Task instructions:
Each line of the data below should be repeated exactly.

Segment Start: Material supplied

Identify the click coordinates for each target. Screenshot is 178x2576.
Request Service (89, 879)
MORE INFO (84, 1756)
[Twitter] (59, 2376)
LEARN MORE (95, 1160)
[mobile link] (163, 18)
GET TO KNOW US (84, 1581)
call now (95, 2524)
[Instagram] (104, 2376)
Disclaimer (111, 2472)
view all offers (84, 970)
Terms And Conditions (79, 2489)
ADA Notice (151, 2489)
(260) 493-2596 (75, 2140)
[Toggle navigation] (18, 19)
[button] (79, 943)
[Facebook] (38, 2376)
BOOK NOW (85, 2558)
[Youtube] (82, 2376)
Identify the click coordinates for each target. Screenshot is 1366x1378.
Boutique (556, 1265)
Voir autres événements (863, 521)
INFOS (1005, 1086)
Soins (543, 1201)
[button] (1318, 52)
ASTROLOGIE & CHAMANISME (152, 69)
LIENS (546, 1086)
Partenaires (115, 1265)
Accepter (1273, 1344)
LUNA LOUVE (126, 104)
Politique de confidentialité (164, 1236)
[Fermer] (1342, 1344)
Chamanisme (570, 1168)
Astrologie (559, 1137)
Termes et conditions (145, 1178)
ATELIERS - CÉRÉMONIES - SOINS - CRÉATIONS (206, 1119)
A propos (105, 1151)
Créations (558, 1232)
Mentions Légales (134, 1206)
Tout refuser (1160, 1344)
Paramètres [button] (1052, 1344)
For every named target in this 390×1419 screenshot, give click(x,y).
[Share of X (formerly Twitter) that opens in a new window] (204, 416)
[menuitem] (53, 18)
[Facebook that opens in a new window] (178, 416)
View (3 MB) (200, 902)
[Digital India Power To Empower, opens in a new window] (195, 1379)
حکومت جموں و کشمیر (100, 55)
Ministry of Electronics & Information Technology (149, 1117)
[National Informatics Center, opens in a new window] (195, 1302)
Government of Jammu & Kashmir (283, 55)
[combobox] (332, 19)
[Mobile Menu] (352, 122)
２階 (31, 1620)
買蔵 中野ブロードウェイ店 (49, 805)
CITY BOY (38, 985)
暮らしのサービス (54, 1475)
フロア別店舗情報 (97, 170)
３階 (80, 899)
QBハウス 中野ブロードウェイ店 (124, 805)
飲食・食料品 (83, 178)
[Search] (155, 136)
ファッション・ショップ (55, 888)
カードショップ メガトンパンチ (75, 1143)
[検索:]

Segment End: Material supplied

Answer to this exercise:
Identify the click coordinates for each target. Screenshot is 178x2576.
Request Service (89, 879)
MORE INFO (84, 1756)
[Twitter] (59, 2376)
LEARN MORE (95, 1160)
[mobile link] (163, 18)
GET TO KNOW US (84, 1581)
call now (95, 2524)
[Instagram] (104, 2376)
Disclaimer (111, 2472)
view all offers (84, 970)
Terms And Conditions (79, 2489)
ADA Notice (151, 2489)
(260) 493-2596 (75, 2140)
[Toggle navigation] (18, 19)
[button] (79, 943)
[Facebook] (38, 2376)
BOOK NOW (85, 2558)
[Youtube] (82, 2376)
Identify the click coordinates for each target. Screenshot is 1366x1378.
Boutique (556, 1265)
Voir autres événements (863, 521)
INFOS (1005, 1086)
Soins (543, 1201)
[button] (1318, 52)
ASTROLOGIE & CHAMANISME (152, 69)
LIENS (546, 1086)
Partenaires (115, 1265)
Accepter (1273, 1344)
LUNA LOUVE (126, 104)
Politique de confidentialité (164, 1236)
[Fermer] (1342, 1344)
Chamanisme (570, 1168)
Astrologie (559, 1137)
Termes et conditions (145, 1178)
ATELIERS - CÉRÉMONIES - SOINS - CRÉATIONS (206, 1119)
A propos (105, 1151)
Créations (558, 1232)
Mentions Légales (134, 1206)
Tout refuser (1160, 1344)
Paramètres [button] (1052, 1344)
For every named target in this 390×1419 screenshot, give click(x,y).
[Share of X (formerly Twitter) that opens in a new window] (204, 416)
[menuitem] (53, 18)
[Facebook that opens in a new window] (178, 416)
View (3 MB) (200, 902)
[Digital India Power To Empower, opens in a new window] (195, 1379)
حکومت جموں و کشمیر (100, 55)
Ministry of Electronics & Information Technology (149, 1117)
[National Informatics Center, opens in a new window] (195, 1302)
Government of Jammu & Kashmir (283, 55)
[combobox] (332, 19)
[Mobile Menu] (352, 122)
２階 (31, 1620)
買蔵 中野ブロードウェイ店 (49, 805)
CITY BOY (38, 985)
暮らしのサービス (54, 1475)
フロア別店舗情報 (97, 170)
３階 (80, 899)
QBハウス 中野ブロードウェイ店 (124, 805)
飲食・食料品 (83, 178)
[Search] (155, 136)
ファッション・ショップ (55, 888)
カードショップ メガトンパンチ (75, 1143)
[検索:]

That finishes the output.